Digitaria filiformis, commonly known as slender crabgrass, is a tufted annual grass in the family Poaceae native to North America.

== Description ==
Slender crabgrass is known for its slender, upright stems reaching 30–120 cm in height. The leaves are narrow (2–4 mm wide) and up to 15 cm long, typically rough and hairy above, with smooth or sparsely hairy undersides; the sheaths are also hairy. Ligules are short (0.5–1 mm), membranous, and often jagged or torn. The plant produces 2–7 ascending racemes, each 3–12 cm long, with a rough, triangular rachis. Spikelets are small (1.8–2.5 mm), with hairy second glumes and ciliate sterile lemmas; the fertile lemma and palea are smooth, purplish, and lined with tiny papillae. Grains are ellipsoid, whitish to brownish, and measure about 1–1.2 mm long. Like other species in the genus, D. filiformis can be a persistent weed in disturbed soils.

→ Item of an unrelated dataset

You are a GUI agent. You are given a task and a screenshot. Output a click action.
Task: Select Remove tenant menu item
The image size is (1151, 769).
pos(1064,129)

== Distribution and habitat ==
Slender crabgrass is widely distributed in eastern North America. It grows in longleaf pine sandhills, pine flatwoods, fields, roadsides, and disturbed areas.

There are three varieties: D. filiformis var. laeviglumis; D. filiformis var. filiformis; and D. filiformis var. dolichophylla. D. filiformis var. laeviglumis is rare and endemic to New Hampshire in peaty depressions on granite ledges.